Line by line, set down the records exactly as they appear below.

******************************

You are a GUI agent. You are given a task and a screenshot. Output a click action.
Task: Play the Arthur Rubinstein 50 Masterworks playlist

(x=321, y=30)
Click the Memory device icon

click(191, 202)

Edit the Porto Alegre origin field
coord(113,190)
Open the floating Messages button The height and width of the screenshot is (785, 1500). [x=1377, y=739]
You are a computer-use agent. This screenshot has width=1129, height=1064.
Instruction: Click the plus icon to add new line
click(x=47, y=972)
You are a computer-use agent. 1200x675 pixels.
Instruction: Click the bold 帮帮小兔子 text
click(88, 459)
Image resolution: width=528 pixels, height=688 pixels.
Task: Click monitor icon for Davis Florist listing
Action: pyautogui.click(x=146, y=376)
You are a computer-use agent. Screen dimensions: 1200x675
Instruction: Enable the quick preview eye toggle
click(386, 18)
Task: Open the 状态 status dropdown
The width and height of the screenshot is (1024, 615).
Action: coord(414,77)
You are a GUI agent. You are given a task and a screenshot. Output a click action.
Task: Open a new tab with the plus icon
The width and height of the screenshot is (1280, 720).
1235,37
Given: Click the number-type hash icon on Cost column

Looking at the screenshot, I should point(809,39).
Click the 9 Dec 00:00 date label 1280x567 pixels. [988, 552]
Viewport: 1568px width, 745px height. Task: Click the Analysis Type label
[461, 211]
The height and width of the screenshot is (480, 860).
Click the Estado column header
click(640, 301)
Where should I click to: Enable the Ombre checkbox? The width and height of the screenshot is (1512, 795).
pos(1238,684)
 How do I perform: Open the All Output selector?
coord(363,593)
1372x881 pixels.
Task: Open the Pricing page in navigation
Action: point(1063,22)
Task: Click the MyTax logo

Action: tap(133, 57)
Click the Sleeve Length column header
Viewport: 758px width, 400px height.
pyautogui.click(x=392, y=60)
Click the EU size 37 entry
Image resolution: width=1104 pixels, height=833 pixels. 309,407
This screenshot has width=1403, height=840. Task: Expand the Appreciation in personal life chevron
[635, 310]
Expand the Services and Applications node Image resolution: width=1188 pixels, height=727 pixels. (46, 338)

******************************

### YOUR SOLUTION
You are a GUI agent. You are given a task and a screenshot. Output a click action.
Task: Play the Arthur Rubinstein 50 Masterworks playlist

(x=321, y=30)
Click the Memory device icon

click(191, 202)

Edit the Porto Alegre origin field
coord(113,190)
Open the floating Messages button The height and width of the screenshot is (785, 1500). [x=1377, y=739]
You are a computer-use agent. This screenshot has width=1129, height=1064.
Instruction: Click the plus icon to add new line
click(x=47, y=972)
You are a computer-use agent. 1200x675 pixels.
Instruction: Click the bold 帮帮小兔子 text
click(88, 459)
Image resolution: width=528 pixels, height=688 pixels.
Task: Click monitor icon for Davis Florist listing
Action: pyautogui.click(x=146, y=376)
You are a computer-use agent. Screen dimensions: 1200x675
Instruction: Enable the quick preview eye toggle
click(386, 18)
Task: Open the 状态 status dropdown
The width and height of the screenshot is (1024, 615).
Action: coord(414,77)
You are a GUI agent. You are given a task and a screenshot. Output a click action.
Task: Open a new tab with the plus icon
The width and height of the screenshot is (1280, 720).
1235,37
Given: Click the number-type hash icon on Cost column

Looking at the screenshot, I should point(809,39).
Click the 9 Dec 00:00 date label 1280x567 pixels. [988, 552]
Viewport: 1568px width, 745px height. Task: Click the Analysis Type label
[461, 211]
The height and width of the screenshot is (480, 860).
Click the Estado column header
click(640, 301)
Where should I click to: Enable the Ombre checkbox? The width and height of the screenshot is (1512, 795).
pos(1238,684)
 How do I perform: Open the All Output selector?
coord(363,593)
1372x881 pixels.
Task: Open the Pricing page in navigation
Action: point(1063,22)
Task: Click the MyTax logo

Action: tap(133, 57)
Click the Sleeve Length column header
Viewport: 758px width, 400px height.
pyautogui.click(x=392, y=60)
Click the EU size 37 entry
Image resolution: width=1104 pixels, height=833 pixels. 309,407
This screenshot has width=1403, height=840. Task: Expand the Appreciation in personal life chevron
[635, 310]
Expand the Services and Applications node Image resolution: width=1188 pixels, height=727 pixels. (46, 338)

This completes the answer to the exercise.